Several critical limitations were present in the screening methods described in the DOD draft report. First, the eligibility criteria were not explicitly stated and were not pre-specified in a protocol. Second, how DOD determined the subset of older studies (in EPA [2011] and other expert reviews) to include in its evaluation was unclear. A standard flow chart of literature search and screening results should document how a final subset of “included” studies in a systematic review was determined (PRISMA flow diagram). The number of included studies should be specified, and the references provided. Excluded studies should also be specified and accompanied by the reasons for exclusion (IOM Standards 3.4 and 5.1). DOD’s report does not provide a complete set of information to determine the studies that were included in the systematic review. Figure 1 of the DOD report is a flow chart that documents the number of references cited in the report. The literature search and screening of the newer literature on TCE is documented with the specific numbers of studies (58 human studies and 43 animal studies) and a reference list is provided in an appendix. The number of older studies identified by previous expert reviews and targeted searches is recorded as “>400” studies, and these are added with the new studies to indicate that DOD’s toxicity summary includes more than 500 references. How the more than 400 older studies were selected is not described. Furthermore, how 56 animal studies were selected for critical evaluation was not described. In contrast, special attention is given to evaluating the evidence on congenital heart defects, with particular emphasis on reasons to exclude a study (see Chapter 6 for more details). The lack of transparency and inconsistency with standard reporting practices limits the ability to determine the appropriateness of the results from this review or to reproduce and/or update it.

___________________

¹ Tools include Abstracker (https://www.brown.edu/public-health/cesh/resources/software); Distiller AI (https://www.evidencepartners.com/distiller-ai); and SWIFT-Active Screener (https://www.sciome.com/swift-activescreener).

Evaluate Evidence

In a systematic review, the individual studies are critically appraised using pre-defined criteria (IOM Standard 3.6) and then the body of evidence (all of the included studies for a particular question and outcome) is synthesized (qualitatively or quantitatively) (IOM Standard 4.2, 4.3) and evaluated (IOM Standard 4.1) to draw a conclusion and specify a level of confidence in that conclusion.
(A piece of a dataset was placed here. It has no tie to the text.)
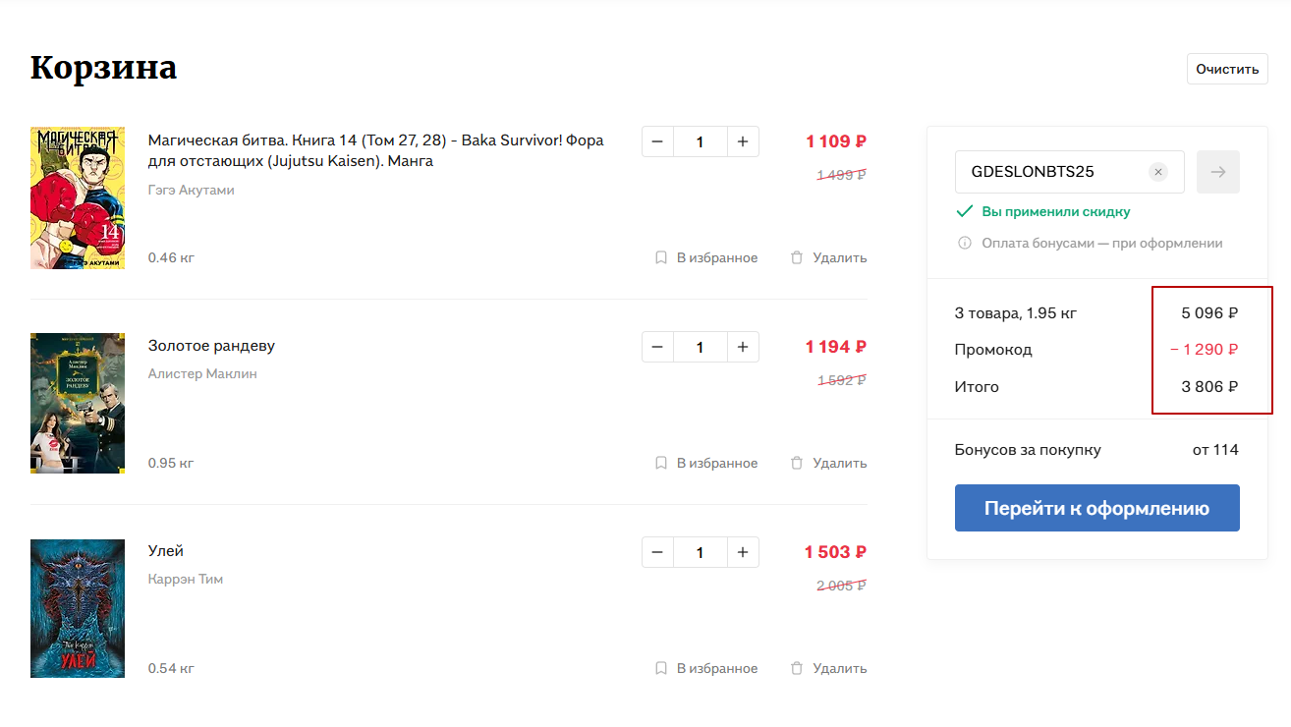
Task: Delete Улей from the cart
Action: pos(828,668)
Critically Appraise Individual Studies

DOD created a custom approach that it described as a quantitative weight-of-evidence (WOE) scoring system to evaluate the quality, relevance, and risk of bias of individual studies. The result is a numerical score of overall study applicability (see Tables 3-5 in Sussan et al. [2019]). The committee found that the study applicability tool had several problematic limitations. For instance, the tool conflates appraisal of individual studies and considerations of the body of evidence to evaluate individual animal studies. Aspects of risk-of-bias assessment of individual studies are included in the tool, but DOD’s approach is based primarily on the qualitative considerations defined by Bradford Hill (1965), which address the confidence in an association when considering a body of evidence. For instance, constructs such as coherence or consistency (called “reproducibility” in the DOD draft report) are considered when evaluating a body of evidence, not an individual study. Furthermore, inappropriate concepts are included in the DOD study applicability tool. For instance, DOD’s tool includes statistical significance as a criterion for assessing a study. Statistical significance is not a measure of association or strength of association and should not be used to evaluate studies. DOD’s scoring tool also integrated the relevance of certain studies to be utilized for dose-response assessment and derivation of toxicity values, which is not appropriate to include as part of a systematic review for hazard identification.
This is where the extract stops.